Il dolore di un’amicizia, il dramma di chi voleva tutto, perdendo sé stesso
Foxcatcher, come accade in tante storie cinematografiche, racconta di un’amicizia, della sua evoluzione e delle sue conseguenze. Il sentimento più nobile e puro raccontato in questo film nasconde però la disamina di una follia, un dramma sportivo che tinge di orrore le pagine della cronaca nera, la storia di un moderno Icaro, che voleva volare toccando il cielo ma brucia nella sua mitomania.
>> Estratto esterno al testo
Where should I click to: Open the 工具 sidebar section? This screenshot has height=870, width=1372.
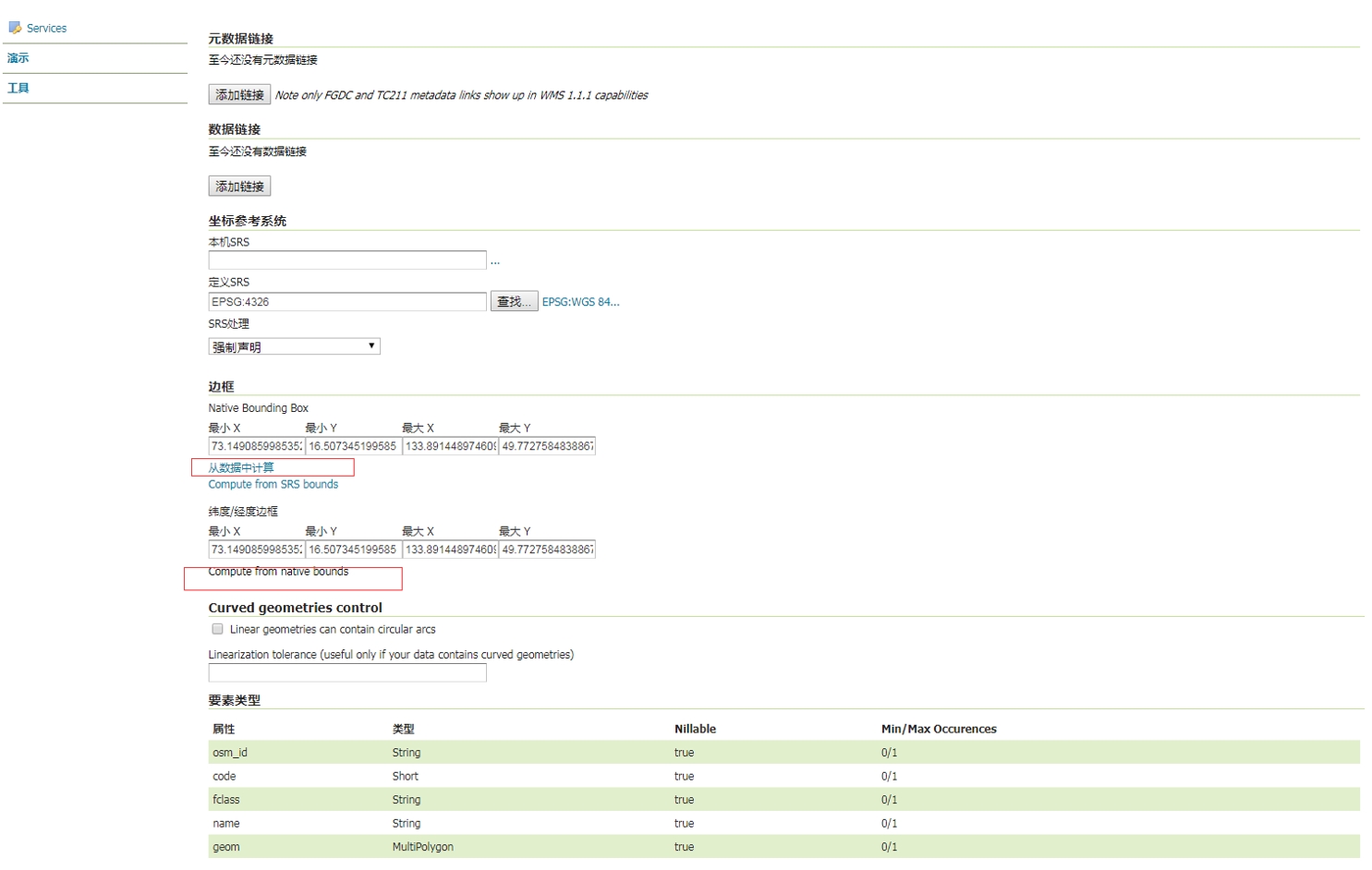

Un’amicizia totalizzante, feroce e sincera, un’amicizia dolorosa e vera.
Il film del regista Bennett Miller – già noto al grande pubblico per l’opera Moneyball – vuole raccontare una storia vera ma caduta nel dimenticatoio moderno, quella dei fratelli Schultz, Mark e David. Cresciuti nell’America del dopoguerra, i giovani Schultz sono campioni olimpionici, campioni della lotta libera. Il miliardario John Du Pont, un fanatico di sport, nota i giovani per il loro talento e decide di investire sul loro futuro per iniziare il progetto – nutrito dal suo ego – di realizzare una squadra sportiva americana capace di competere con atleti di tutto il mondo.
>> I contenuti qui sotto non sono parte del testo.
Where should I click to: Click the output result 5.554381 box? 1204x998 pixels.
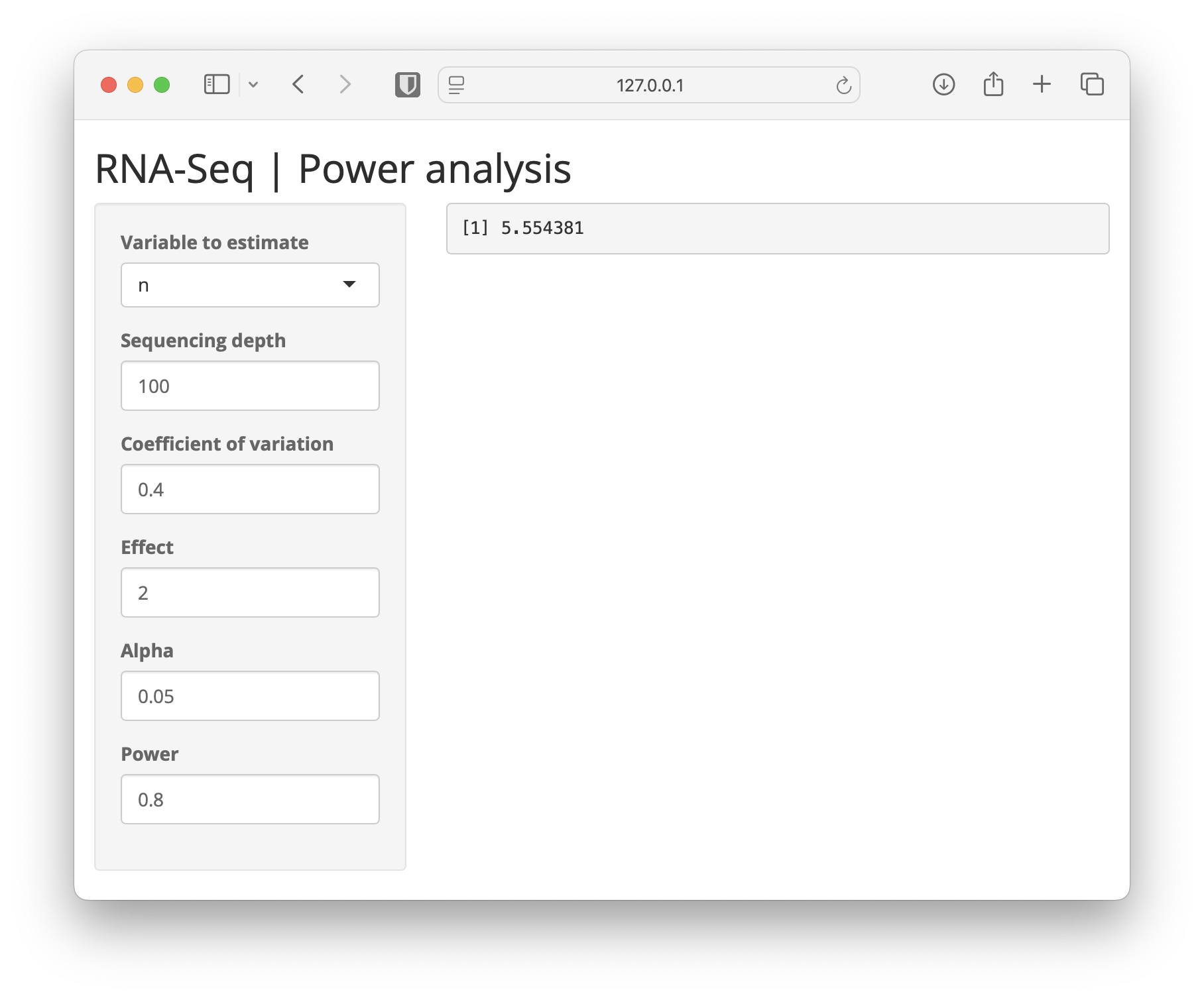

Dove Moneyball era una perfetta parabola hollywoodiana sulla volontà umana capace di superare ogni ostacolo, Foxcatcher è la storia di due anime in pena, persone solitarie e complessate incapace di rapportarsi al prossimo a un livello considerato accettabile dalla società. Una vicenda apparentemente innocua, apparentemente edificante, ma che nasconde sfumature cupe di avidità, mitomania, crudeltà, spietatezza.
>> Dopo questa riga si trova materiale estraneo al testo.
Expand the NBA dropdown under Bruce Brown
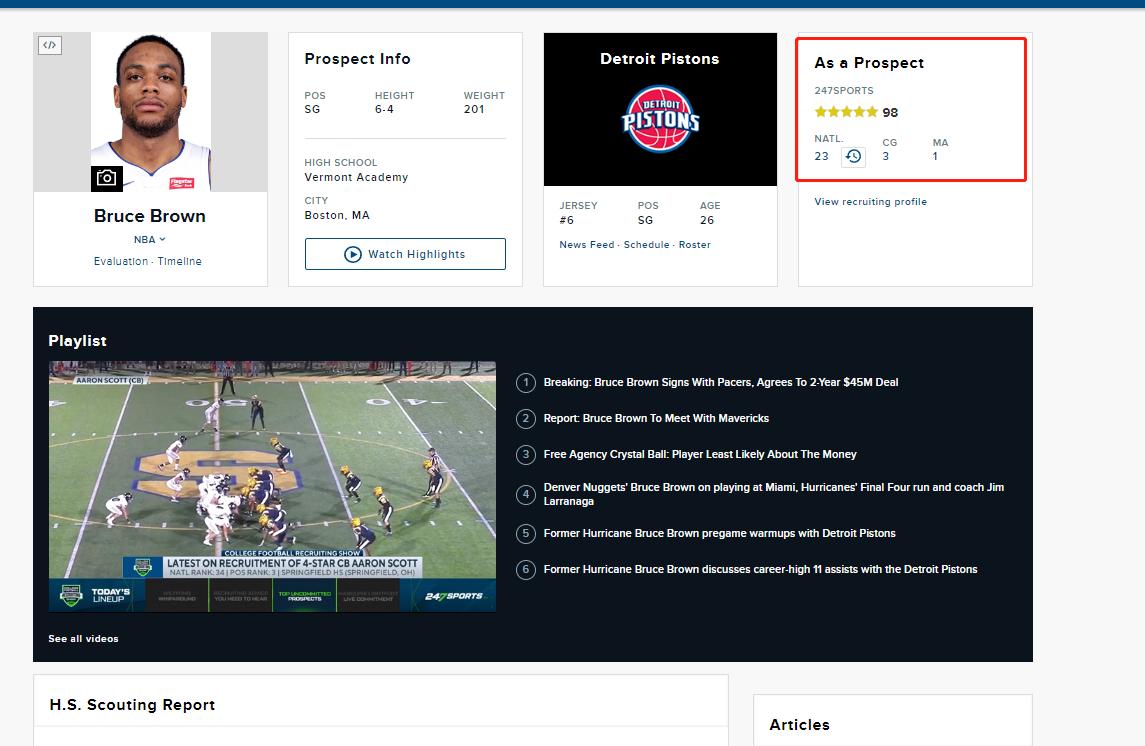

Al contrario di Moneyball, dove lo sport è protagonista ma in modo trionfale, questa volta Miller si avventura alla regia di una storia drammatica, a tratti ingiusta, dove i personaggi – interpretati da un cast stellare e impeccabile – riescono a comunicare con loro spettatore grazie al loro “non-detto”. È proprio l’assenza di palesamento delle emozioni che si riesce ad entrare in empatica connessione con lo stato d’animo dei fratelli Schultz, in cui si riesce a scavare nella mente malata di Du Pont.
Mark Schultz è un uomo silenzioso, imperturbabile ed enigmatico, probabilmente vittima di depressione e imprigionato da un vortice di negatività. È l’epifania di Du Pont a cambiare completamente la vita, le ambizioni e le speranze di Mark, che ritrova nello sport e nella figura paterna di DuPont un’ancora di salvezza. Schultz si sente esaltato, celebrato e finalmente apprezzato come mai prima da quello che lui stesso definisce un «padre mancato», amato in modo incondizionato come mai gli era successo prima. L’intervento salvifico di Du Pont non nasconde però la sua anima tormentata, ferita da disturbi psichici e profondamente sola, abbandonata. Il loro rapporto è l’anima del film, una narrazione che ruota esclusivamente attorno a questo rapporto duale e totale, che porta lo spettatore a chiedersi, assistendo agli eventi, che cosa possa dividere e lacerare un rapporto così vero e profondo, fino allo strenuo.
Un film corposo, fisico e imponente, rappresentato in modo esemplare dalla regia di Miller, sempre rigorosa e precisa, simile a quanto già visto in Moneyball. La fotografia, ovattata e satura, regala un’atmosfera tipica della stagione post guerra americana. Un film interessante quanto denso, non privo di errori ma ugualmente appassionante e avvincente, premiato da un cast eccezionale che non delude ma al contrario esalta la narrazione.